On second thought, we'll hold the application. That $70,000 doesn't sound
like such a deal after all.
Parlee's Last Stand
Heads turned Monday night when Planning Commissioner Eric Parlee stepped
out of the audience during an Architectural Review Board meeting, walked
up to the dais and sat in Mayor Ken Genser's City Council liaison seat.
Then he started talking about the project being discussed -- a new house
that disrupted a row of identical bungalows in the Ocean Park Historic
District.
But Parlee's appearance wasn't really so mysterious. It seems planning
commissioners rotate as ARB liaisons, and last week it was Parlee's turn.
The newer board members had never seen Parlee (or any planning commissioner,
for that matter) ever taking the dais.
What made it mysterious was that Parlee's sudden presence went unexplained
to the board, some of whose members wondered if he wasn't using the dais
instead of the podium to lobby for the new house.
Nonesense, Parlee said, when we contacted him. The Planning Commissioner,
who last sat as a liaison "one or two" years ago, was there
to make a final appearance before his second term expires next month.

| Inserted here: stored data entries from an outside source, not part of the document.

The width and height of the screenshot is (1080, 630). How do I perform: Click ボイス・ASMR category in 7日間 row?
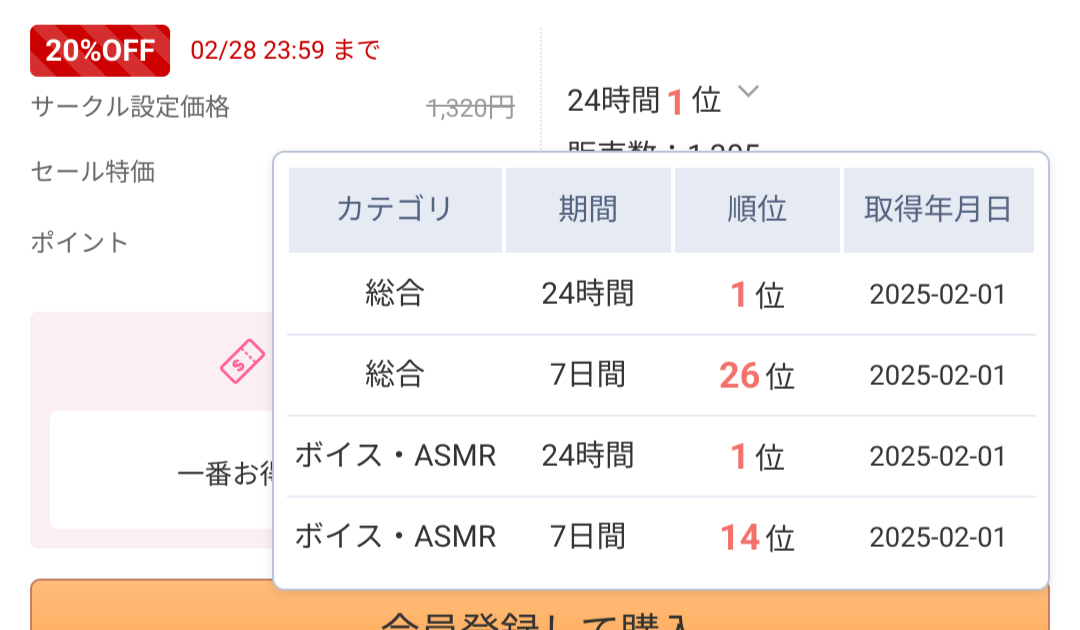(395, 536)
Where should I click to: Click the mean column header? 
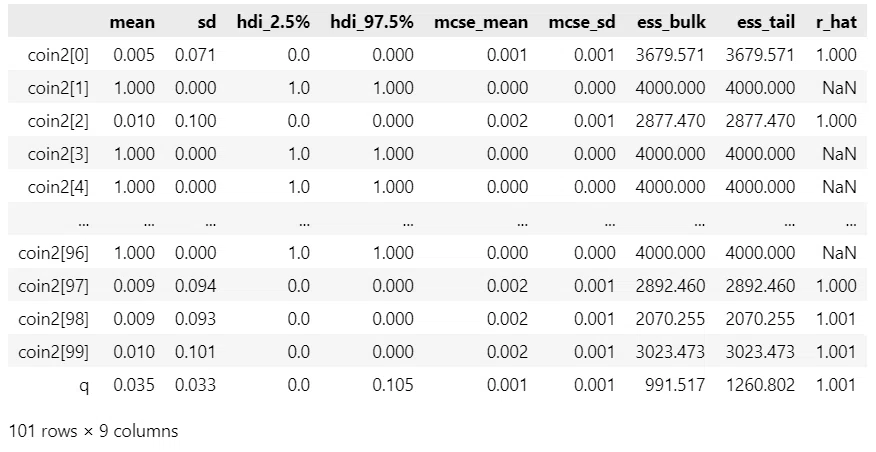132,22
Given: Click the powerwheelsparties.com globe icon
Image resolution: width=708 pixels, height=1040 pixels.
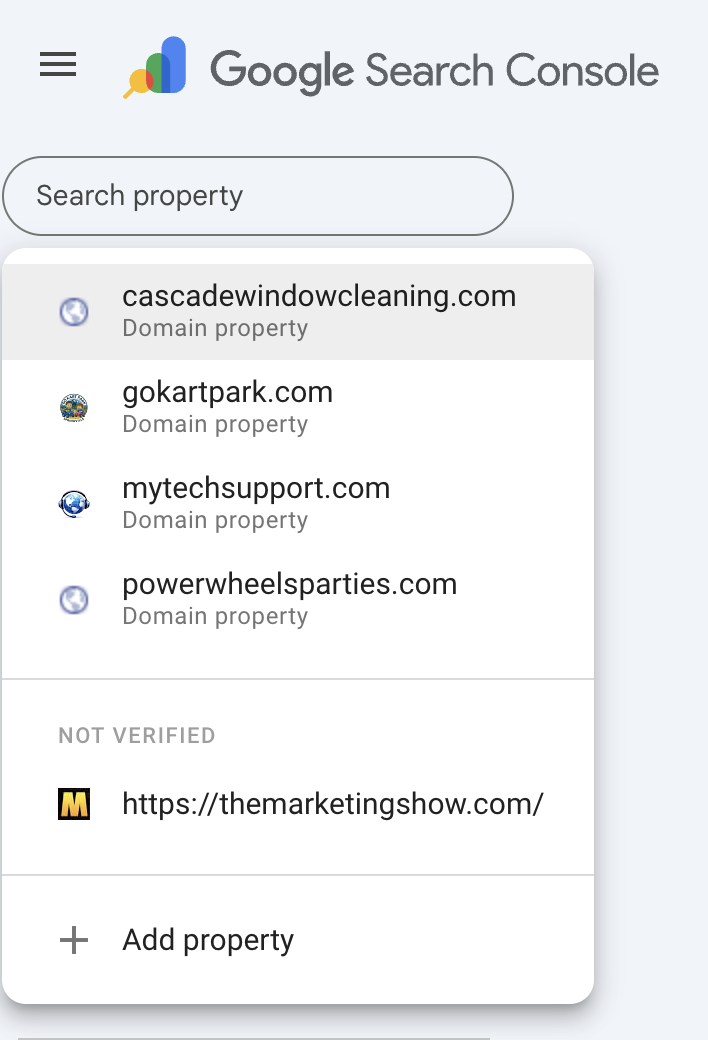Looking at the screenshot, I should 73,597.
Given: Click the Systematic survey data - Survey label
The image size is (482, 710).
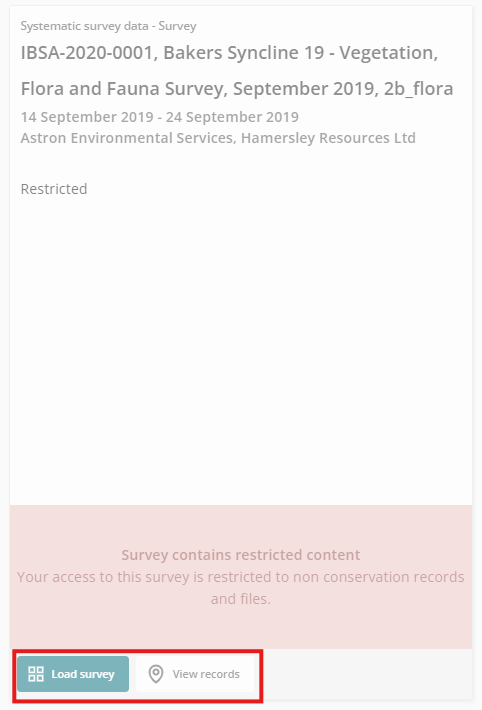Looking at the screenshot, I should point(108,26).
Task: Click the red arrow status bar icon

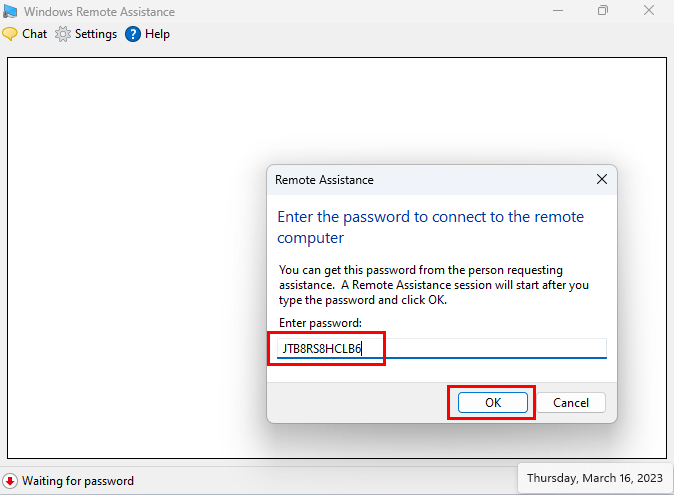Action: coord(10,481)
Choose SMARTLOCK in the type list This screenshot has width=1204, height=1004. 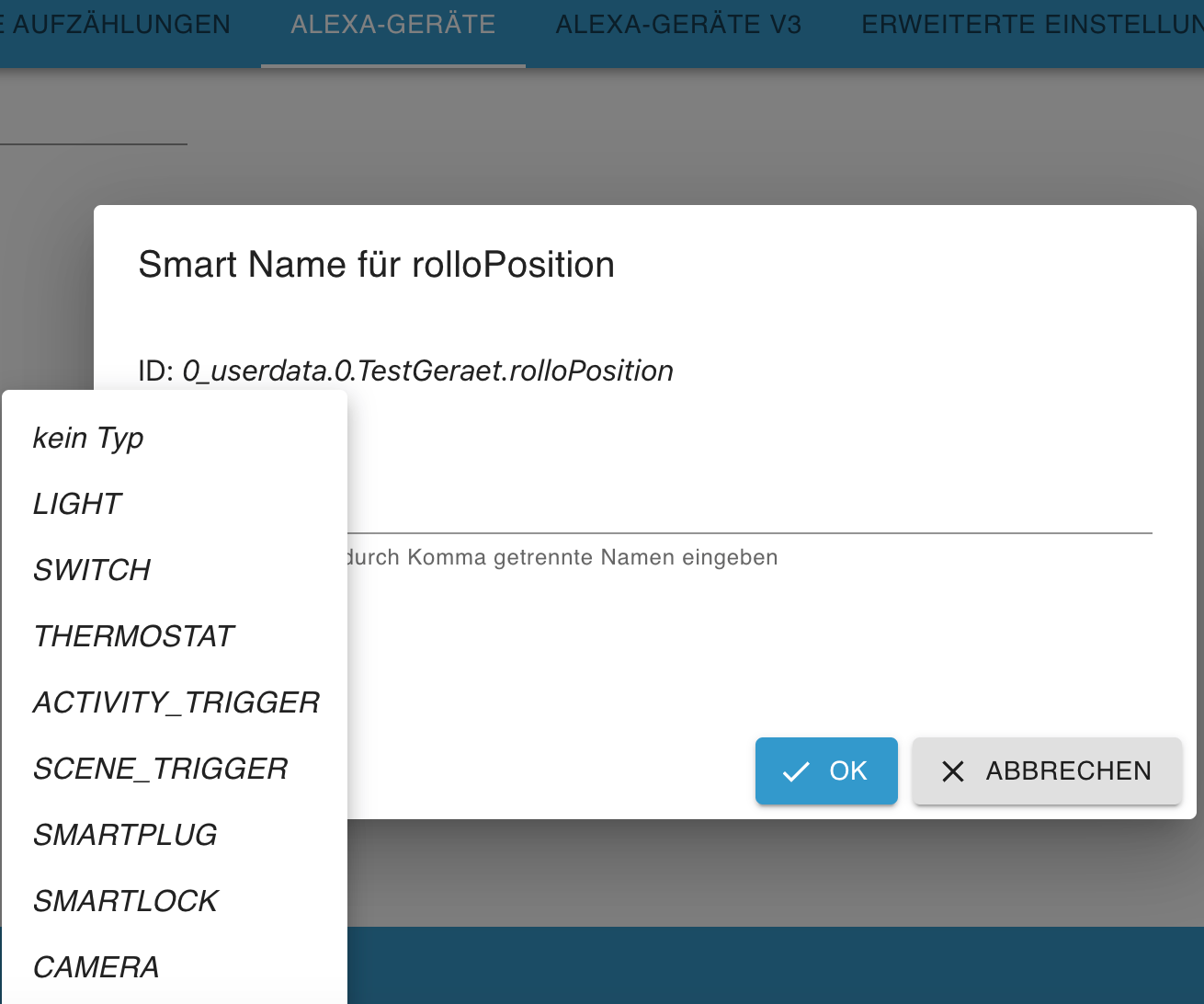click(x=126, y=901)
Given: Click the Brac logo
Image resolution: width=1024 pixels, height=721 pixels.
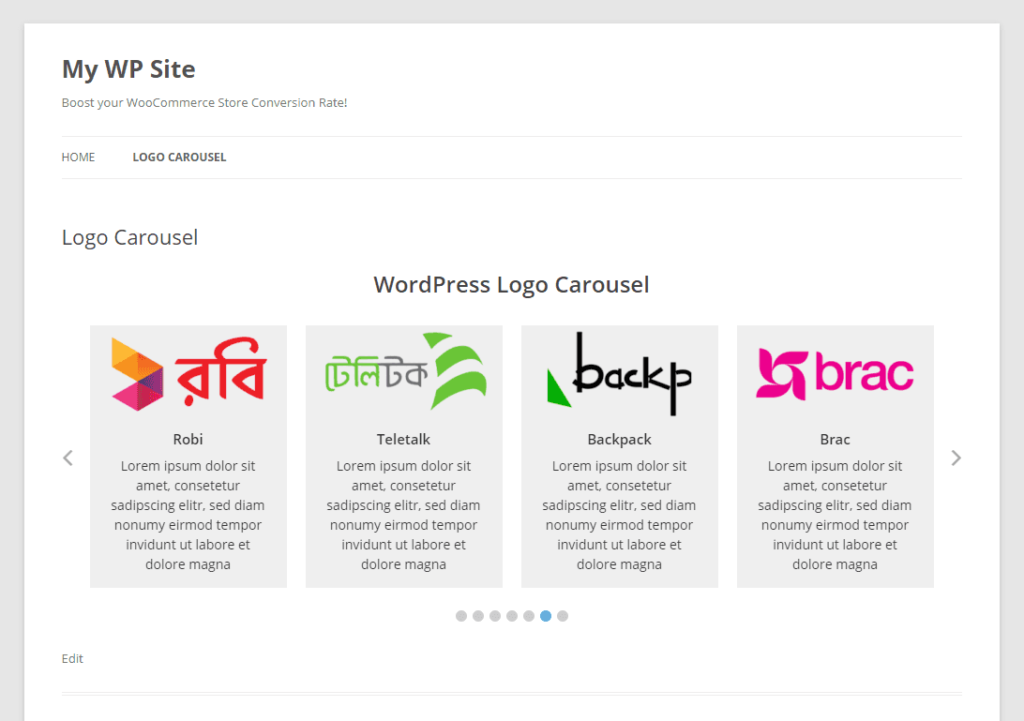Looking at the screenshot, I should click(835, 371).
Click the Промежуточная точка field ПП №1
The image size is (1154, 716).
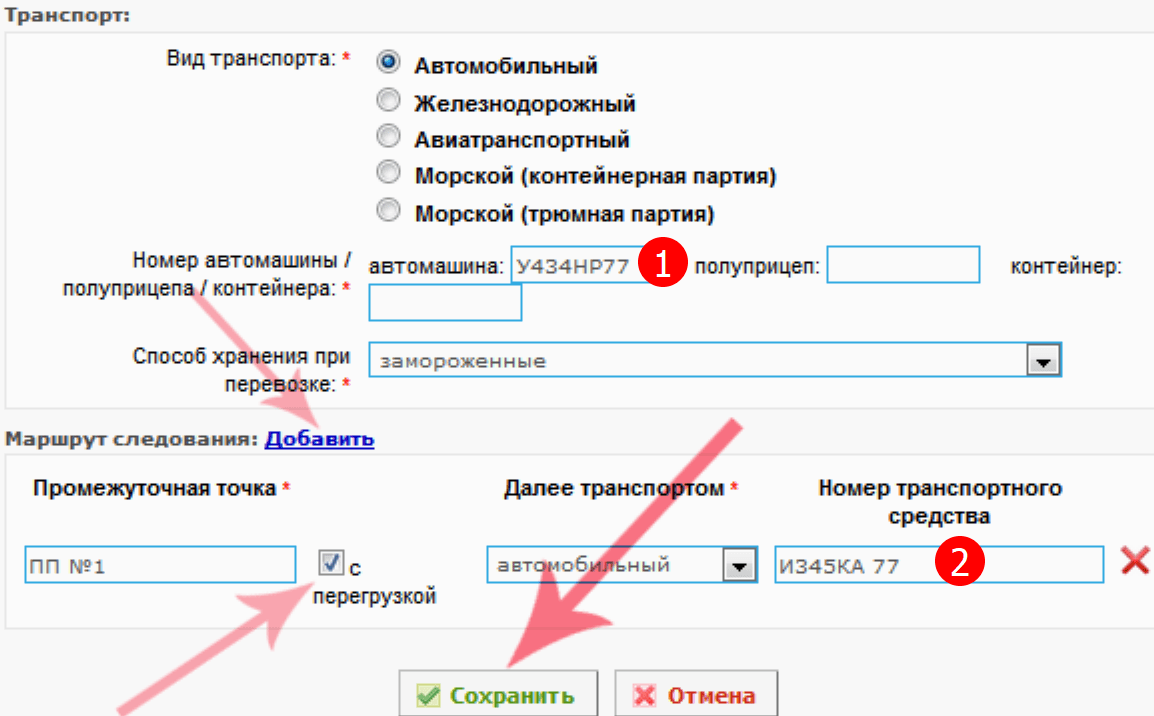point(160,566)
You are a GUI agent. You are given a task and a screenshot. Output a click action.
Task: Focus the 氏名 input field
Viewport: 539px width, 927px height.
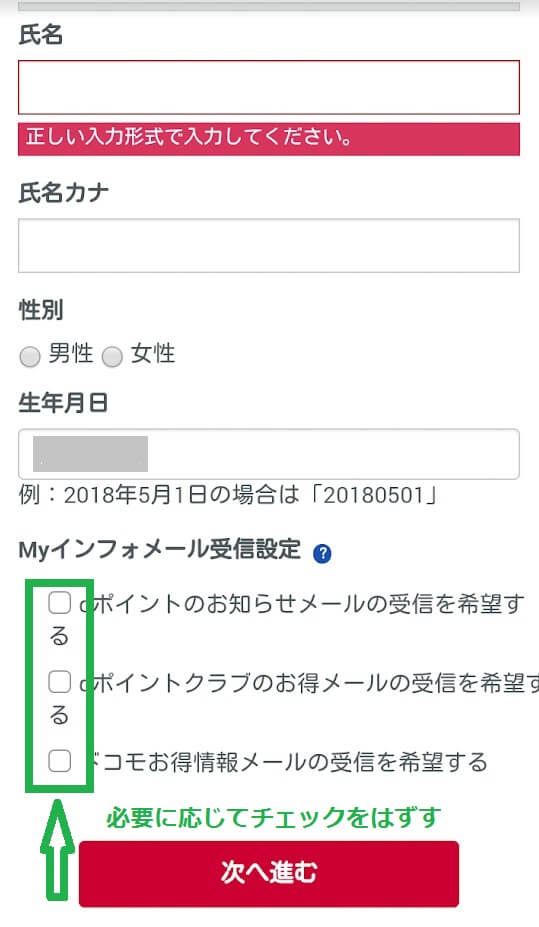coord(269,87)
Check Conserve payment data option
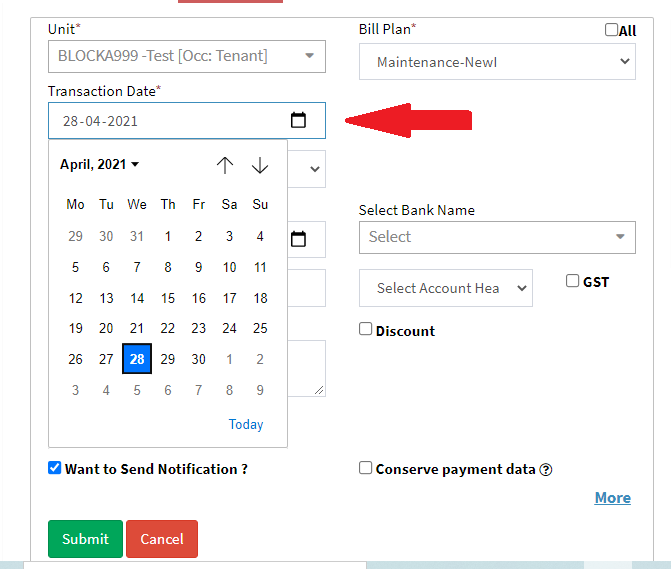 (x=366, y=468)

"I showed up because this is the last opportunity I have to do something
like this," Parlee said.
"If anyone got the impression I was advocating one way or the other
on this particular issue, they're wrong," Parlee said. "I was
part and parcel in developing the (Ocean Park) design guidelines.
"I was advocating for a more flexible approach. If you read the
(Historic District) guidelines, they say the interpretation should not
be rigid and I heard nothing but rigidity. If they think I was trying
to intimidate them or influence the argument, no."
So why didn't he stick around for the rest of the meeting?
"I did have to leave," Parlee said. "I had to go back
and do some work."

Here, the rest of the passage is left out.